ラストシーンには驚かされた。最初の10分間は冗長に感じられたが、全体としてはテンポよく進んでいったと思う。映画の舞台はドイツの高校だが、この映画の元になった事件はアメリカの高校で起こったことである。1967年にカリフォルニア州パロ・アルト市の公立高校(Ellwood Patterson Cubberley High School、エルウッド・パターソン・カバリー高校)で歴史教師Ron Jonesロン・ジョーンズは高校生相手にドイツのナチによるファシズムについに教えていた。高校生たちは、こんな自由な時代にナチズムは起こらないし、また自分たちだったらナチのような独裁制(全体主義)には絶対反対すると言った。果たして独裁制(全体主義)は、特殊な人々による特殊な事件なのか。ロン・ジョーンズはそれを確かめるべく社会心理実験を行った。その結果、そのクラスは容易に独裁制に陥ってしまった。その影響が学校全体、そして他校にまで及んだとき、事態の深刻さと危険性を考え、ロン・ジョーンズはこの実験「ウェイブ」を解散した。独裁制は自分たちにでも起こることをカリフォルニアの高校生達は自らの体験として理解したのである(The Third Wave参照)。

実話を基にした小説として、モートン・ルー著『ザ・ウェーブ』(新樹社、小柴一訳)がある。

映画と実話を絡めた記事として以下のものがあった。参考までに。
マインドコントロールの恐怖I~その戦慄のメカニズム~

映画の中で、教師のベンガーが、独裁制のリーダーとしての立場に、いつの間にか酔ってしまっているという描写がある。組織内の支配・従属関係におけるマインドコントロールは従属側のみならず支配側にも起こる。教師ベンガーは最後までフランクで自由な人間である。最も独裁的でない人物として描かれている。にもかかわらず「リーダーとしてかしずかれることを楽しんでいる」(ベンガーの恋人教師からの指摘)のであり、それがために、「ウェイブ」の解散を遅らせてしまったのである。

マズローの欲求段階説もあるように、人間には所属欲求というものがある。ティムという登場人物がいる。ティムは家庭環境が複雑な上にいじめにもあった。ティムは現実世界に居場所を失っていた。所属欲求の不満のために、彼は「リーダーに従いたい」という思いを増加させた。他にも、移民の子、成績の悪い生徒などにもその傾向があった。

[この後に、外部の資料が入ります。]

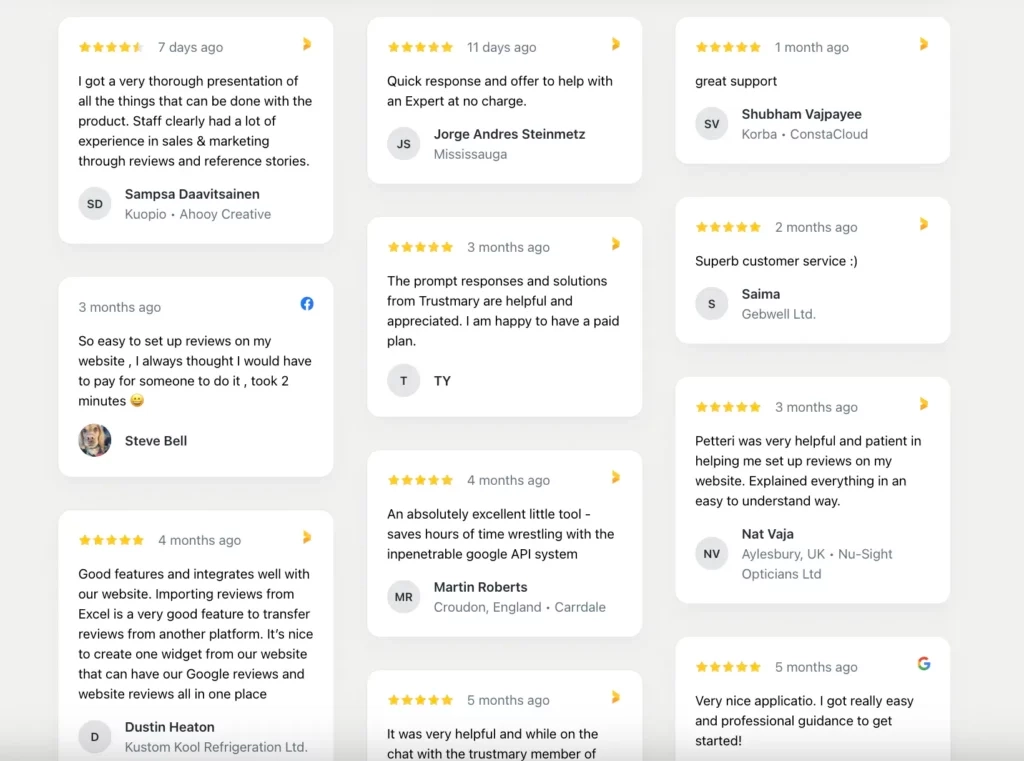Click the NV avatar for Nat Vaja
This screenshot has width=1024, height=761.
tap(712, 554)
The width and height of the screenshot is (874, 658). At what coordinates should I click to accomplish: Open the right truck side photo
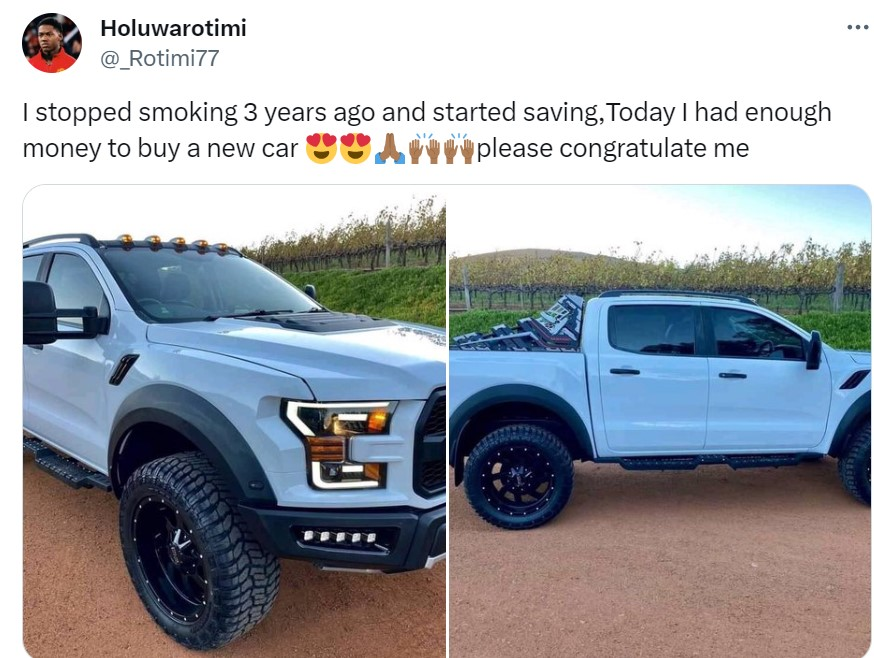point(661,421)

所属欲求の変形として従属欲求もあろう。人間には人を支配したいという支配欲求と、人に支配されたいという従属欲求がある。両者は同一の人間の中に同居し、また時と場合によって両者のバランスは変動する。支配欲求と従属欲求は対立的なものではなく、一体のものである。

自信を失った人々は、どのようにして自信を回復するか。大別して2つある。「私(たち)は偉大なことを成し遂げることが出来る」と思うか、「私(たち)は偉大なものに帰属している」と思うかである。そもそも人間には「偉大なものに帰属したい」という帰属欲求と「偉大なことを成し遂げたい」という達成欲求がある。社会学者の宮台真司は、先の大戦で敗れた日独伊の枢軸国側の特徴として帰属欲求があることを挙げている。枢軸国側は、連合国側の英米仏のような自力の市民革命によらず、「追いつき追い越せ」で急速な近代化を遂げた。急速な近代化のために共同体や自然が失われて疎外感を抱く者が量産され、寂しさを着地させる場所として、自らが一体化すべき国家=崇高なる共同体が見出される、と述べる(『天皇ごっこ』の解説)。達成感ではなく、「自分は偉大なものに属している」という帰属感を膨らませた。前者が英米仏で後者が日独伊と宮台真司は述べる。その分析はおおよそ合っていると思う。ただしカリフォルニア州のカバリー高校の事件のように、アメリカの高校生も帰属欲求が強いということを考えると、アメリカ人だからどうだとか、ドイツ人だからこうだ、ということはない。「自分も出来ると思いたい」という達成欲求と「自分は偉大なものに属していると思いたい」という帰属欲求は同一の人間の中に同居している。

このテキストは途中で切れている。